Au début de l’année 2011, ce ne fut pas à un soulèvement « démocratique » que nous avons assisté, mais à une tentative de sécession de la Cyrénaïque. Sur ce mouvement vinrent ensuite se greffer les islamistes arabistes radicaux, puis les Berbères arabophones de Zentan et leurs cousins berbérophones de Zouara et du Jebel Nefusa désireux d’en découdre avec un régime qui avait constamment nié leurs droits.
Ainsi donc, dans l’ignorance bétonnée du dossier, l’Elysée prit-il le parti d’un camp contre un autre, croyant, ou pire, feignant de croire, que le CNT était l’émanation d’un peuple en lutte pour ses droits démocratiques alors qu’il n’était qu’un conglomérat d’intérêts contradictoires.
Le colonel Kadhafi massacré dans les conditions que l’on connaît, ses « vainqueurs » se déchirèrent ensuite à belles dents :
- En Tripolitaine, le faible CNT navigua à vue entre les milices islamico-mafieuses de Misrata, les milices islamiques de Tripoli, les Berbères de Zentan et du jebel Nefusa et les Warfalla[2].
- En Cyrénaïque, les chefs de tribus virent dans le CNT une émanation de la Tripolitaine et ils s’en affranchirent.
Ce fut cependant un problème local qui hâta leur décision de proclamer l’autonomie de leur région.
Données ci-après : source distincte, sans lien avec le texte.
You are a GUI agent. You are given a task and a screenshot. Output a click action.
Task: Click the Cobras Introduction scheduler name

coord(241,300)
Les tribus supportaient en effet de plus en plus mal le climat anarchique résultant des agissements de certaines milices islamistes fondamentalistes soutenues par une partie du CNT et qui s’en prenaient à leurs pratiques religieuses coutumières. Dans cette région à forte caractéristique confrérique, l’islam salafiste ou wahhabite voulut en effet interdire le culte rendu aux saints – les marabouts du Maghreb- allant jusqu’à détruire leurs tombeaux (voir mon communiqué du 18 janvier 2012).
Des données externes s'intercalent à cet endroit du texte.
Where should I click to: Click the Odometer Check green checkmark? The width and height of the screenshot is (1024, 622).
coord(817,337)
Tout ceci fit que ce qui devait arriver « arriva » avec la déclaration d’autonomie du 6 mars 2012 prononcée par l’assemblée des tribus de Cyrénaïque qui reconnut comme chef Ahmed Zubaïr al-Sanussi, parent du roi Idriss I° renversé en 1969 par le colonel Kadhafi, et membre éminent de la famille-confrérie sénoussiste qui régnait sur la région à l’époque ottomane.
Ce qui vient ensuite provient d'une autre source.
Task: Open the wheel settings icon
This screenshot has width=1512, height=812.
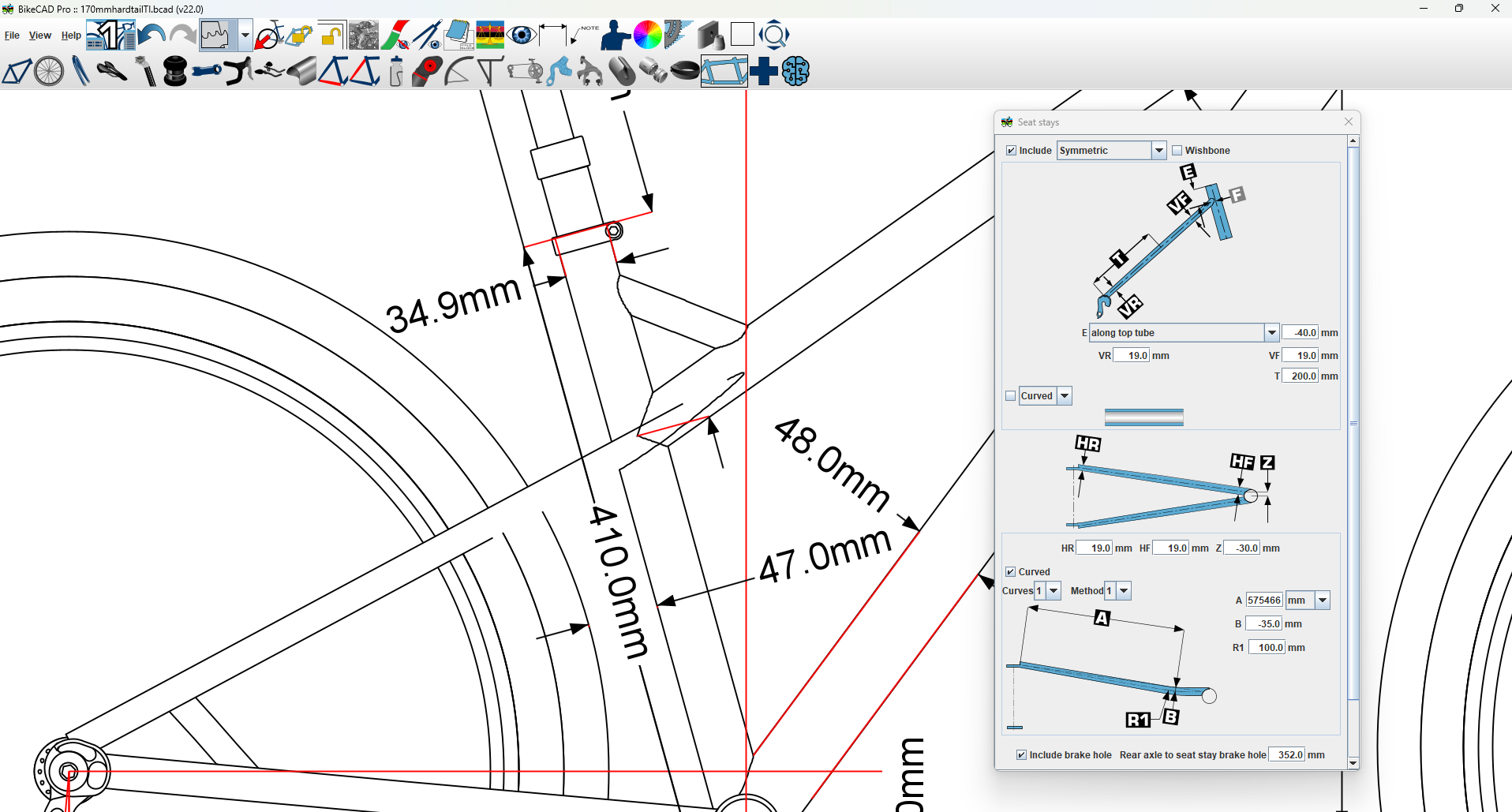Action: point(49,72)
En Libye, c’est donc à un retour à la longue histoire que nous assistons. Face à ce puissant mouvement de fond, la démocratie individualiste ou les droits de l’homme apparaissent pour ce qu’ils sont, des modes occidentales passagères bien éloignées des réalités locales. Il est cependant regrettable que les dirigeants français y aient une fois de plus cédé avec pour conséquence le bouleversement de toute la géopolitique sur l’arc de tension saharo-sahélien.